## Work required
Could you return each line from the one bearing "Image resolution: width=1196" through the last line of the entries, exactly as it stands, with no pictures?

## Data records
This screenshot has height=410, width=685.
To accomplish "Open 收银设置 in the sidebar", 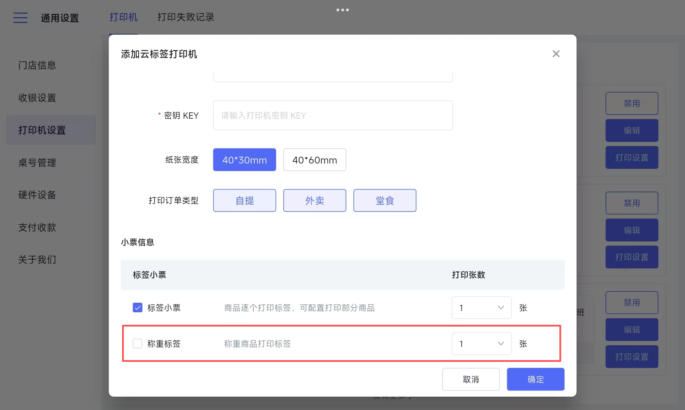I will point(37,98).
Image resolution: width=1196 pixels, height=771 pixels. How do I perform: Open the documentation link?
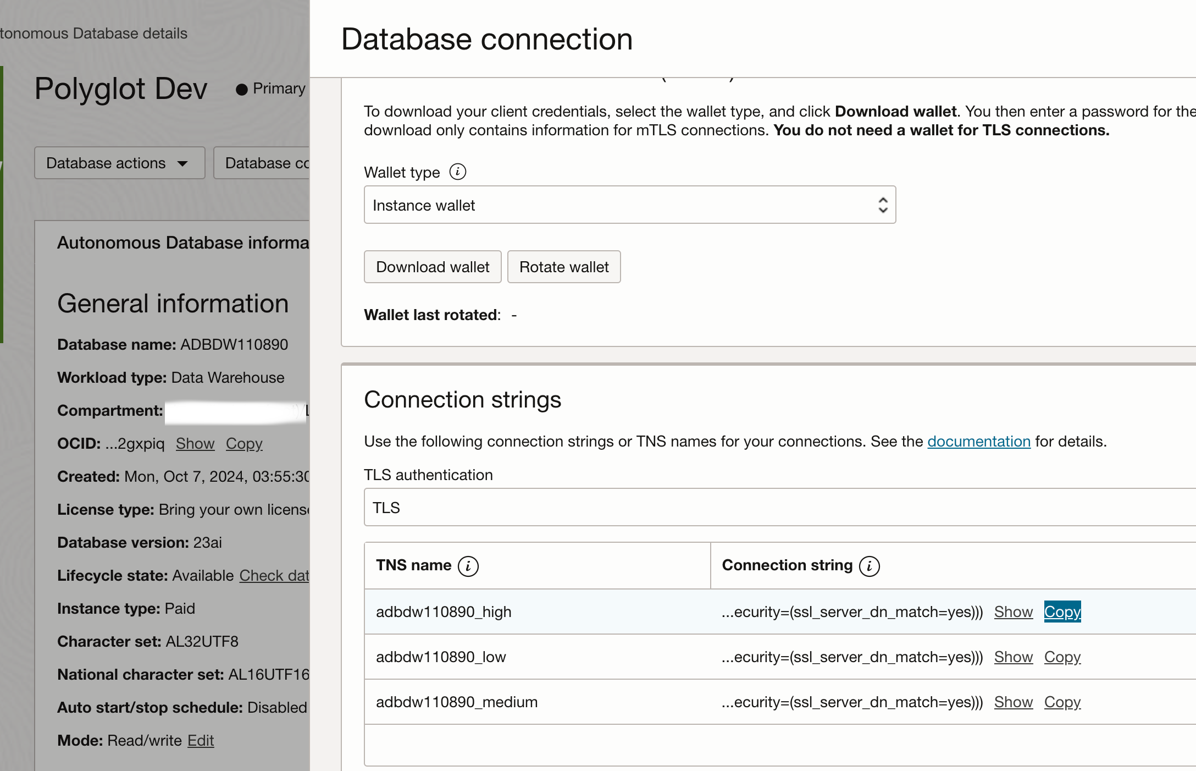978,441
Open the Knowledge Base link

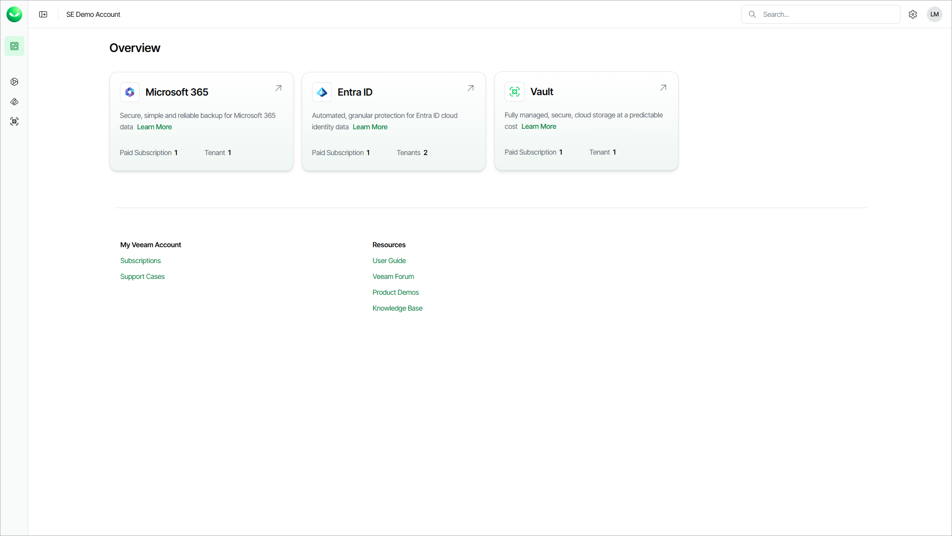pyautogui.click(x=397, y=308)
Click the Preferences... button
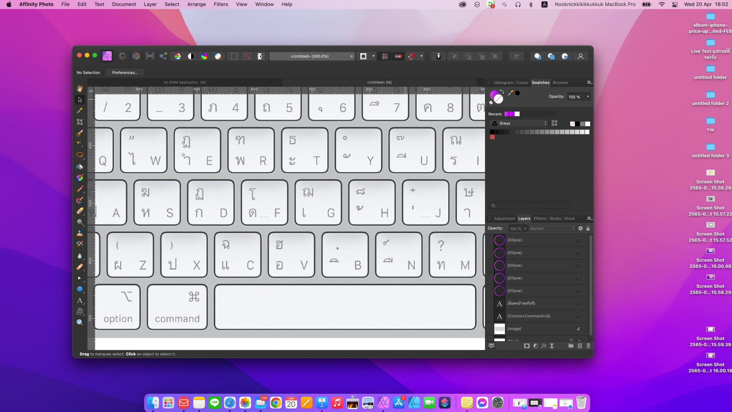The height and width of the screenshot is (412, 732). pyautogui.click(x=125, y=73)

## Completed task
Image resolution: width=1196 pixels, height=771 pixels. How do I perform: Open the documentation link?
978,441
Open the Knowledge Base link

pyautogui.click(x=397, y=308)
Click the Preferences... button
The height and width of the screenshot is (412, 732). pyautogui.click(x=125, y=73)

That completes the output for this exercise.